Cancer researchers began testing the new compounds in animals as soon as they were synthesized. At the same time studies began documenting a connection between the COX-2 enzyme and cancer. Researchers reported abnormally high levels of COX-2 in tumors and premalignant growths of the esophagus, stomach, breast, prostate, lung, bladder, pancreas, skin, cervix, head, and neck as well as the colon and rectum. Once again, the link emerged most strongly in colorectal cancer. In the mid-1990s, for example, scientists knocked out the gene for COX-2 in a strain of mice genetically predisposed to cancer of the gut. Without the enzyme, these mice had an 86-percent reduction in the number of intestinal polyps, the precursors to colorectal cancer. Treatment with a selective COX-2 inhibitor had similar results in the high-risk mice. And celecoxib was shown to cause nearly complete suppression of chemically induced colon cancer in rats.

Prompted by such reports, researchers at M.D. Anderson Cancer Center in Houston recently undertook the first clinical trials of selective COX-2 inhibitors in people. Their subjects had a rare genetic condition that results in an unusually high risk of colorectal cancer. In six months of daily use, celecoxib reduced the number of polyps in these patients by 28 percent. The significance of the reductions for cancer rates and deaths over the long haul still needs to be demonstrated. But the results bode well for preventing common colorectal cancer, which probably shares the same vulnerability to COX-2 inhibition, says Dannenberg.

"COX-2 is a gene that gets turned on early in the disease," he says. While that means NSAIDs may not have much effect on full-blown tumors, they could halt the decades-long progression toward malignancy. "I think of this as treatment for carcinogenesis," says Dannenberg, "not cancer."

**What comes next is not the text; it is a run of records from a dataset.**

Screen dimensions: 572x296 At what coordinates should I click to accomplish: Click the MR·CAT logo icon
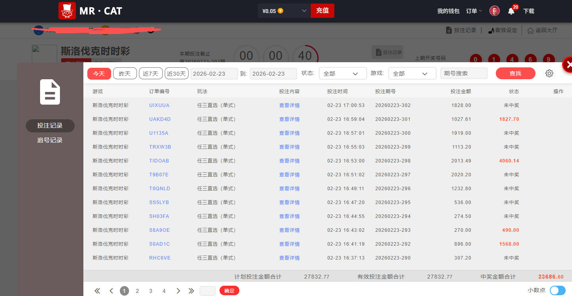click(x=67, y=11)
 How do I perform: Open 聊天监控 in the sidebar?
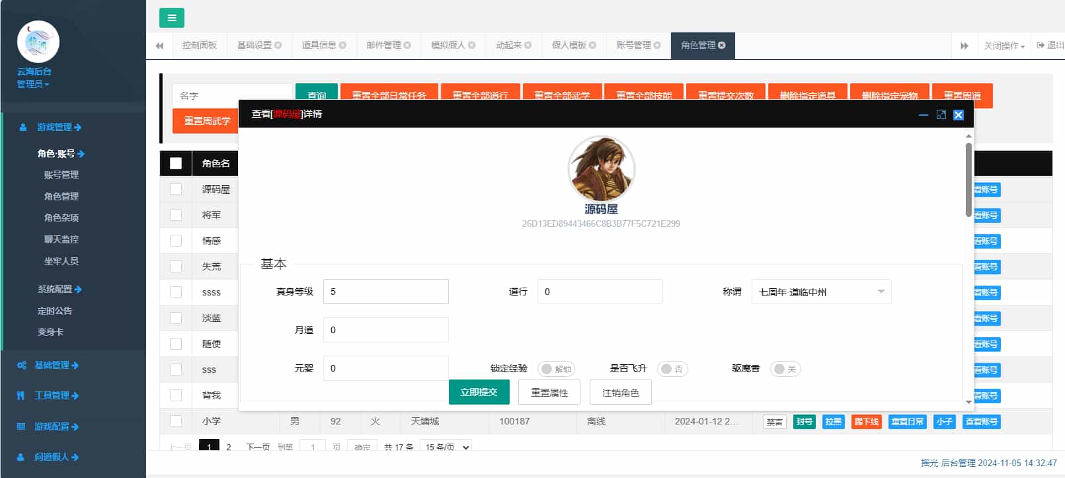tap(61, 239)
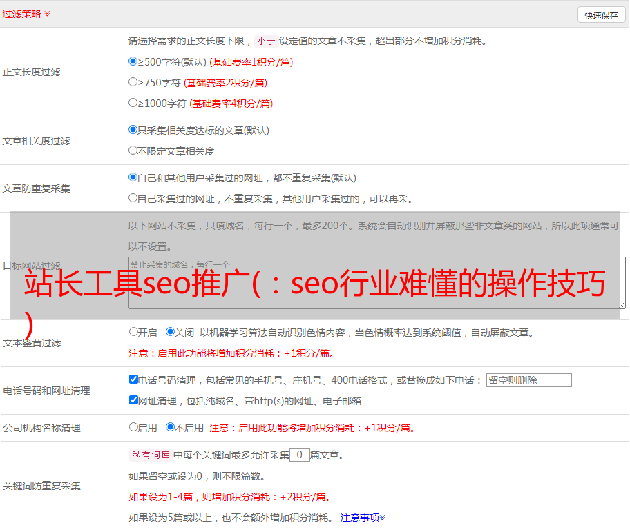
Task: Expand the 注意事项 link
Action: pos(362,518)
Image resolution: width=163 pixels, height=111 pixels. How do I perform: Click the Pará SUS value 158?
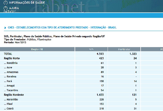click(102, 81)
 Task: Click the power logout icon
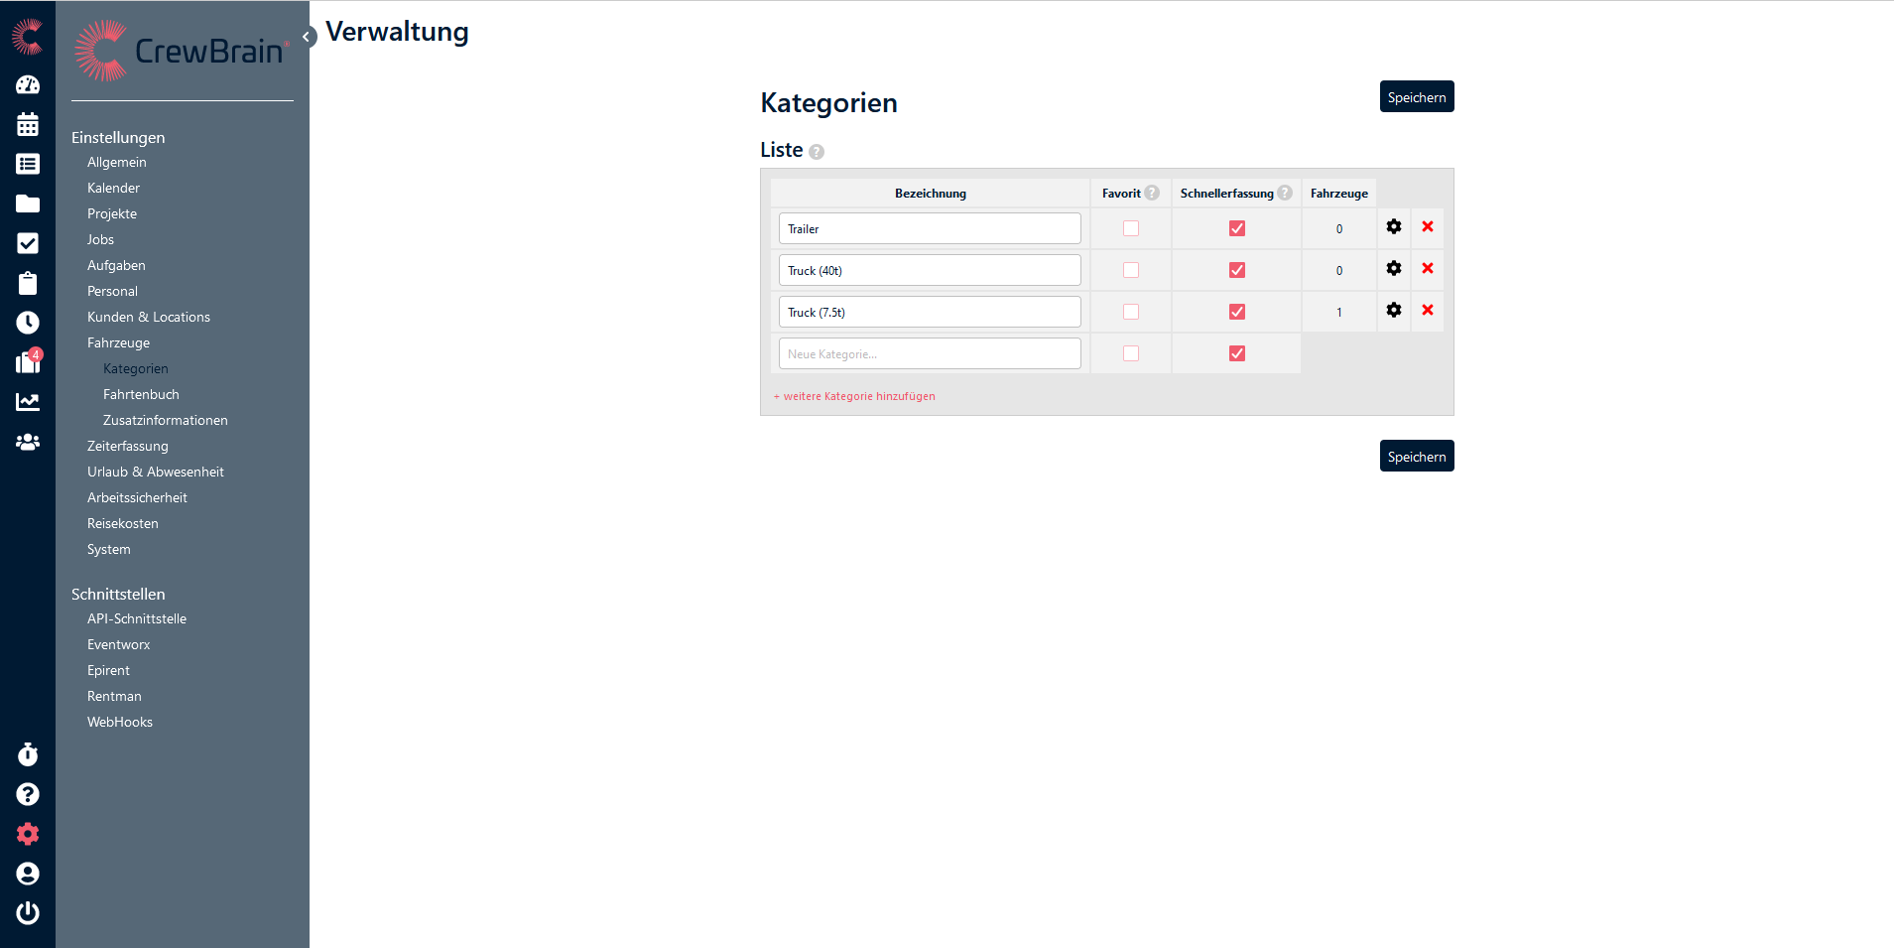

Other investigators are not so sanguine. Some question the emphasis on the COX-2 pathway of prevention, arguing that NSAIDs may work by other means that shouldn't be overlooked. In laboratory studies, for example, NSAIDs that don't act on cyclooxygenases are still able to slow or reverse cancer-related changes in cells. In human trials, however, "we haven't found them to be as effective," says Ernest Hawk of the National Cancer Institute's division of prevention.

Other critics wonder whether the next-generation NSAIDs are any safer than the last generation. "The benefits of COX-2 inhibitors as far as reducing GI [gastrointestinal] toxicity appear to have been grossly exaggerated and oversold," claimed experts for the Public Citizen Health Research Group in a statement before a Food and Drug Administration committee in February. The same group warned that some COX-2 specific drugs might damage the heart, citing evidence from animal studies and the opinion of one of the administration's own reviewers. The new drugs also come with price tags that may be hard to justify. At $1 to $2 a dose, COX-2 selective NSAIDs are a lot more expensive than their predecessors. That's why aspirin and other traditional NSAIDs are now being tested alongside the newcomers in about a dozen government-sponsored clinical trials.

"Right now it's premature to recommend aspirin or any other NSAID for cancer prevention," says Hawk. "We don't know which one is most effective, or at what dose, and we don't know enough about the side effects." Answers to these questions should be available in a few years.